俺もギクシャクしたままは嫌だったから、話に乗ることにした。
「まぁ大丈夫だろ。当分は試合もないしそこまで気を張って頑張らなくてもいいからな」
「3年の先輩も引退したから、サボっても目を付けられることもなくなるしな」
「あんまりそう言うこと言ってると、『片桐はサボリ魔になるかも…』なんて風の噂が先輩の耳に届くかもな」
「ちょっ、マジになりそうだからそれ以上言うなよっ」
「やべーよ!それはやべーよ!」と繰り返し焦ったように言う咲夜に自然と笑みが零れた。
そんな風の噂が浮く確率なんて知れているのに、本当に起きそうだと思う咲夜はいい意味でバカだ。

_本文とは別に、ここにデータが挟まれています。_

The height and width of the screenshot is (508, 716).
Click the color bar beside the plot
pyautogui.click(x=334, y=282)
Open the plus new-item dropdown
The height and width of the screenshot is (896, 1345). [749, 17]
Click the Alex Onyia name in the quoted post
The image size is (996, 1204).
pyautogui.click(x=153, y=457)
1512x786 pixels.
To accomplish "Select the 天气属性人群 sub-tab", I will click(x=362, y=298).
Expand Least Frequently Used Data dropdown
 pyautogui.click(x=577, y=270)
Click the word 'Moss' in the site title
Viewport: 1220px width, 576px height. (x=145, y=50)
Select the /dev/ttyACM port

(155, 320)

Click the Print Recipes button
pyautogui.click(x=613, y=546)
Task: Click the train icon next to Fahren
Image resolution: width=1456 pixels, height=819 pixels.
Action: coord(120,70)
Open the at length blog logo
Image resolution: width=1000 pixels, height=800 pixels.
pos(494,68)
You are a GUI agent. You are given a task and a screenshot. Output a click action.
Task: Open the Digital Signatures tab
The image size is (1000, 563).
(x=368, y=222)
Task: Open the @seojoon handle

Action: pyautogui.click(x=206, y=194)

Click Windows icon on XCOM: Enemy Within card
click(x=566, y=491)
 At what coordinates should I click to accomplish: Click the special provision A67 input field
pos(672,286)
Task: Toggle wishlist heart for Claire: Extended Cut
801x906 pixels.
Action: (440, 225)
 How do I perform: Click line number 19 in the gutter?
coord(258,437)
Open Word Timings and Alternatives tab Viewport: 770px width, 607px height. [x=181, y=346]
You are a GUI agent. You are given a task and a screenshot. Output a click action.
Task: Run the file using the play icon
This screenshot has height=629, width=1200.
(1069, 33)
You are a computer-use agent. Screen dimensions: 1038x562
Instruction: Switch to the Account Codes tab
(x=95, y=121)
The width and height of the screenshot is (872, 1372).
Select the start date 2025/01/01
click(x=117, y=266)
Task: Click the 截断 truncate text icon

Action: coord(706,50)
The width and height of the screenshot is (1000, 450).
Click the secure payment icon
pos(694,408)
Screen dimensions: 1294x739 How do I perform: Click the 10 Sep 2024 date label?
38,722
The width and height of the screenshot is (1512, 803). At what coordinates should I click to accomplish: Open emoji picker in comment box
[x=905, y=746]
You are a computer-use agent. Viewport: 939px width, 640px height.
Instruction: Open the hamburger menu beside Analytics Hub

…うん、やっぱり俺らの間に気まずい雰囲気は合わないな…そう実感する。
これから話し合うことは、俺にとって決して本音を明かしてはいけない話になると思う。
"俺"が"俺"である限り…妥協は許してはならない。
「くくっ、バカ真面目に受け取り過ぎ。本当、咲夜って素直だよな」
何も考えずに言葉を発したのは久し振りだ。
人を傷付けないように…自分の中に入り込まないように…言葉を選んでいた俺にとって、自分の言葉が新鮮だった。
穏やかな雰囲気で終わる話にはならないだろう。
もしかしたら、俺達の関係に亀裂が入るかもしれない。
それでも、この瞬間に笑っていられるのならば、大丈夫なような気がする。
…変わったな…自分でもそう思う。紫波さんを好きになって変わった。
この夢のような時間にはタイムリミットがあるけど、それまで大切にしていこう。
喉を鳴らしながら笑う俺を、咲夜が微笑ましく見ていたことには気付かなかった…。